Let’s start with a simple premise: mental health is a spectrum.
In the past few years, the importance of mental health issues has risen to greater prominence as people begin to understand that it isn’t simply labelling hospitalised conditions but rather a range of feelings that many of us deal with daily. Celebrities, mainstream media and other outlets have highlighted the importance of mental health to us all. Knowing how to acknowledge and address mental health issues can be critical not just for your health but for your happiness and productivity.
Last two years have been challenging years, and maintaining mental health when remote working is just one of the key challenges the modern worker facts.
Extended periods of working from home and disruptions during COVID-19 could be highly stressful for some employees. Some people may be anxious about their work prospects or cash flow sources. Others may feel isolated working remotely for so long. And parents with young children may struggle to work with supervising their children’s home-based learning arrangements.

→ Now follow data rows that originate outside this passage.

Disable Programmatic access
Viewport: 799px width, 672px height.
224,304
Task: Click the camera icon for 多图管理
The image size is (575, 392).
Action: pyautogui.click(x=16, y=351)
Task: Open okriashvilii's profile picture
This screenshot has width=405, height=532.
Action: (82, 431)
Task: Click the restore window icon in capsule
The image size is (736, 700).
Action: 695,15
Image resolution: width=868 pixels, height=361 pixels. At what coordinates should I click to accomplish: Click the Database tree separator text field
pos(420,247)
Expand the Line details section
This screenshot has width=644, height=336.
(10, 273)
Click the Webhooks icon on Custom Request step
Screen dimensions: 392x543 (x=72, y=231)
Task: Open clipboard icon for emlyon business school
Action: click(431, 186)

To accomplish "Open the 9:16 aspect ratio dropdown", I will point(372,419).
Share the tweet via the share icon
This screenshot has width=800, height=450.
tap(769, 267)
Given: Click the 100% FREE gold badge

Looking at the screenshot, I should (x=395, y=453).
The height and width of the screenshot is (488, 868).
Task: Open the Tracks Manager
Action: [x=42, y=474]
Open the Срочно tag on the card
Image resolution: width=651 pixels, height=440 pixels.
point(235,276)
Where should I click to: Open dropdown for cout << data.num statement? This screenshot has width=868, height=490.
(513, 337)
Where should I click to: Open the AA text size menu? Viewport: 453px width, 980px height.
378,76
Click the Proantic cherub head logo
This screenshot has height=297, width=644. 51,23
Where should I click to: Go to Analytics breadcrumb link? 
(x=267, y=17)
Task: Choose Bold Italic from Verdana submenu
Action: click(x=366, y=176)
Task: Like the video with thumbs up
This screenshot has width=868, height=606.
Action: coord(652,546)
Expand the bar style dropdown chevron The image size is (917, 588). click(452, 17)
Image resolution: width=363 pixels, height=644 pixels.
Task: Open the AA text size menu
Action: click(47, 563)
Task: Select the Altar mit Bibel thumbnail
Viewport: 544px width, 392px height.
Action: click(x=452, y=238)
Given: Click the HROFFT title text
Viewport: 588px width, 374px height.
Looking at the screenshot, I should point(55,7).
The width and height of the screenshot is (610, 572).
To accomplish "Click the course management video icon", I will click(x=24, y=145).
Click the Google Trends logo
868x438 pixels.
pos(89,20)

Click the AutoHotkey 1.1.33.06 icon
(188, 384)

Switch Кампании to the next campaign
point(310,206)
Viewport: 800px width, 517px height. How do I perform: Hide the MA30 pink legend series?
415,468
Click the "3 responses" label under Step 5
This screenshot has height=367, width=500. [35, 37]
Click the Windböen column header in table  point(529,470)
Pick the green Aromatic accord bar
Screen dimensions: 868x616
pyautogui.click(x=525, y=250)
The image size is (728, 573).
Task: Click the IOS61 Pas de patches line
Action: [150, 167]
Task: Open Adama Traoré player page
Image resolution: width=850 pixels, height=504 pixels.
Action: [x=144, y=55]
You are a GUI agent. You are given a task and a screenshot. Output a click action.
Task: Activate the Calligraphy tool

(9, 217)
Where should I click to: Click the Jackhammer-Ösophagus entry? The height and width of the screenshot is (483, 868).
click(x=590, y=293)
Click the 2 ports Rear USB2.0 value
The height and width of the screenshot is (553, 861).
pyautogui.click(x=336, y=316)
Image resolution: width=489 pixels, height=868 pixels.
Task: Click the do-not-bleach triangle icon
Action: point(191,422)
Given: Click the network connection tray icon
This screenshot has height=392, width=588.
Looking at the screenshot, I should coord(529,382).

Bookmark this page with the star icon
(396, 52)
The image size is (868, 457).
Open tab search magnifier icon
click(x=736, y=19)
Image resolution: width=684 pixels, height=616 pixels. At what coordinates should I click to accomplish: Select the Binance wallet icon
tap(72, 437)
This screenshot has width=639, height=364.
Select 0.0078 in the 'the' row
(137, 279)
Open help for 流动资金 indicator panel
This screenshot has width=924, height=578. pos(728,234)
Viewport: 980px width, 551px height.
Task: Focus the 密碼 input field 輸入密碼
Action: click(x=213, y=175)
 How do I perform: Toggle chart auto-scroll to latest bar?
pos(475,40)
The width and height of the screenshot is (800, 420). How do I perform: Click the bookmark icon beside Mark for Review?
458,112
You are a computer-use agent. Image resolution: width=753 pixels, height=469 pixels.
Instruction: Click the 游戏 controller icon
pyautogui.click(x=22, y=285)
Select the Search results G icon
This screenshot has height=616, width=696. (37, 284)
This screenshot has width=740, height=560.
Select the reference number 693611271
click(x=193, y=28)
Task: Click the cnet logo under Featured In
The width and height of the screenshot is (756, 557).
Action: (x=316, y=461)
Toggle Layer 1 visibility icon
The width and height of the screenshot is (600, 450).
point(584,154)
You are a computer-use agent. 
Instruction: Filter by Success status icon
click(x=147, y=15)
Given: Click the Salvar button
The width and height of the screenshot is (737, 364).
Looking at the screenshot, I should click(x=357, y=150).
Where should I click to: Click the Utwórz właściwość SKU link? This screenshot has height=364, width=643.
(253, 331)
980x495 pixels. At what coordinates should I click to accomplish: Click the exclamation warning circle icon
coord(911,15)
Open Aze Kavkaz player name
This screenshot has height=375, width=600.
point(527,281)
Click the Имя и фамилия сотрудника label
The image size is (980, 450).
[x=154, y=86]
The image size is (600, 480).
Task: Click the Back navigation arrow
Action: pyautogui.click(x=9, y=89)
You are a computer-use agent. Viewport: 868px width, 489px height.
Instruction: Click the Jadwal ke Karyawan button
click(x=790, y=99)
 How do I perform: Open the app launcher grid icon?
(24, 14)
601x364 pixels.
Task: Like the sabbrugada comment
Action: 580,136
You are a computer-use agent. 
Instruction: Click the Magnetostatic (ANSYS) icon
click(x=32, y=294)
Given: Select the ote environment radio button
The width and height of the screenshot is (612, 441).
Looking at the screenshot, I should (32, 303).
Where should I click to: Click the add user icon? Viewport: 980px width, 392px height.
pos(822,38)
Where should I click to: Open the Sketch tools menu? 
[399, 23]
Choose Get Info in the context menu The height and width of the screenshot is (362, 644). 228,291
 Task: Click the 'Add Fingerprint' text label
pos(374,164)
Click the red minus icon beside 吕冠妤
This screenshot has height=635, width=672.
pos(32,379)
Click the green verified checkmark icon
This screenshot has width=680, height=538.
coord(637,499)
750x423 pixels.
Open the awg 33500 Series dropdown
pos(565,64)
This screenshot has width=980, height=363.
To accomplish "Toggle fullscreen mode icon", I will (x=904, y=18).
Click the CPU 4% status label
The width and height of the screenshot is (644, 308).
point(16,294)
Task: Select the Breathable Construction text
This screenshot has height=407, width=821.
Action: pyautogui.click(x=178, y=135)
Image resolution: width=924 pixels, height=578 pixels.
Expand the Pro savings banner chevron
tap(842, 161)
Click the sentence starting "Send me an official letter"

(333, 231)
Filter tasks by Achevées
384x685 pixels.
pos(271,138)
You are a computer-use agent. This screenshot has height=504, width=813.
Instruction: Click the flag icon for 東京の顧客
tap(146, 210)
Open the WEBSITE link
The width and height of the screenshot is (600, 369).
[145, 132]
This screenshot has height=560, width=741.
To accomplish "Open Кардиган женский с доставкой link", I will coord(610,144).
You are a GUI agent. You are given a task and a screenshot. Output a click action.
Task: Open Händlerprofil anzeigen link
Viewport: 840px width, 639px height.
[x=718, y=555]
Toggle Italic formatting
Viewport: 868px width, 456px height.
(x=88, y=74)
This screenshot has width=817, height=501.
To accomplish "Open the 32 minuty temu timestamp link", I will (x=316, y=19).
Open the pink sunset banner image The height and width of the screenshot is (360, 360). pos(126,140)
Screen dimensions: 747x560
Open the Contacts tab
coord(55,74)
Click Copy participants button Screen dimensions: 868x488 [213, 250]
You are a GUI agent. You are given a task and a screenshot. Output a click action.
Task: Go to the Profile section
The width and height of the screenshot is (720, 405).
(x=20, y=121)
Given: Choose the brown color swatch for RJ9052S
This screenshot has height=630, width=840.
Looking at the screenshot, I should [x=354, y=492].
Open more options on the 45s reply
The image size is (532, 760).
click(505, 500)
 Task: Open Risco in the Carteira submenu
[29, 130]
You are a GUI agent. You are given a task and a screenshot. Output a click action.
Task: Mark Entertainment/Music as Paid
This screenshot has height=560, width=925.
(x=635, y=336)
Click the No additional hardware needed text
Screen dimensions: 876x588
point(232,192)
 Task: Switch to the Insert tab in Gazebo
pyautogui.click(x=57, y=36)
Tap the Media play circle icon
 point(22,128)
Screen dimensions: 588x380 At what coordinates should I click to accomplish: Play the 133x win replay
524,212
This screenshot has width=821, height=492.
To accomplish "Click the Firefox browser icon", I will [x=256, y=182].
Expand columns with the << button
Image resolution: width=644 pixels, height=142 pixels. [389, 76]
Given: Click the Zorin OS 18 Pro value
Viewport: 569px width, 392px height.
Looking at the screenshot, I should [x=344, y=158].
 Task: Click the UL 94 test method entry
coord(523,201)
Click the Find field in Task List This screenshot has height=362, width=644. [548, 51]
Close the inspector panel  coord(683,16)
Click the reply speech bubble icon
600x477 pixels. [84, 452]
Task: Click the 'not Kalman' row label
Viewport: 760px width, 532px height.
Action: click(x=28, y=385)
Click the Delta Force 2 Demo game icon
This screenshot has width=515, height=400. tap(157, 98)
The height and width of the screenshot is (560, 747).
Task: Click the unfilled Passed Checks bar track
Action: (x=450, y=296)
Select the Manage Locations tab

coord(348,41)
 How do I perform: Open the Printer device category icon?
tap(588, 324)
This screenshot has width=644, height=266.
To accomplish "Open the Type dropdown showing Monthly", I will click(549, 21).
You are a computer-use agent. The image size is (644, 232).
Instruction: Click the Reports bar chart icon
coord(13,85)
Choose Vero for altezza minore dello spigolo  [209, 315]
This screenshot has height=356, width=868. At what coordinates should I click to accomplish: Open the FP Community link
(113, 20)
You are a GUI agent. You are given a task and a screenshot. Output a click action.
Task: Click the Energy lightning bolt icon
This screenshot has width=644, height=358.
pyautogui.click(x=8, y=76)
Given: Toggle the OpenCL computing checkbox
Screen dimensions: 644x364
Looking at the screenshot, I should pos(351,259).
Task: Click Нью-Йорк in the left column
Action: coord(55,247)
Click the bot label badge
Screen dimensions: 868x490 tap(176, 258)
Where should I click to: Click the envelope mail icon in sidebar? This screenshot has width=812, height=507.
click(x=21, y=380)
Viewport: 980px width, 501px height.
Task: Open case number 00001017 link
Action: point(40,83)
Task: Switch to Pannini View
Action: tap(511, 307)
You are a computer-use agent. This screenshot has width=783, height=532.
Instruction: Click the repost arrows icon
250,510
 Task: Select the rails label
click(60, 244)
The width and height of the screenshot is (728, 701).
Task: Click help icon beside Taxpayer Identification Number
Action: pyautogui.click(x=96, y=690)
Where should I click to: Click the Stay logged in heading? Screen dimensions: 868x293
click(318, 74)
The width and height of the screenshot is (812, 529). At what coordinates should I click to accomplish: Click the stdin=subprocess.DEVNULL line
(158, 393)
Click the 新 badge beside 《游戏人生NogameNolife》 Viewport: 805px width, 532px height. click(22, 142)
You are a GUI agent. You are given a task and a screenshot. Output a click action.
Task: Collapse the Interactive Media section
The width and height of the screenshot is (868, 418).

In this post, we will outline the mental health risks you should be aware of while remote working and tips for employers to make their online workforce feel more connected during these times.
Mental health issues to look out for
For those of us who are accustomed to the micro-interactions and steady bustle of office life, remote work can be a jarring new reality. From having to work in a space normally used for living, to dealing with frequent video calling, this new social distancing form of work can lead us to a few key mental health problems if not managed.
Feeling isolated at home can be one of the hardest mental health issues to deal with. The sense of disconnection from your colleagues, from social interaction and from balance in your day. In fact, research has shown that isolation can be “twice as harmful to physical and mental health as obesity.” Another study found that for those who normally work remotely, 19% report loneliness.
There are already some great examples of companies fighting against loneliness to bring their virtual workforce closer together. For example, GitLab encourages setting ‘virtual coffee breaks' during work hours for its team to foster collaboration and create a more comfortable work environment. Revelry have also dedicated a specific “watercooler” channel to encourage break-time chatter.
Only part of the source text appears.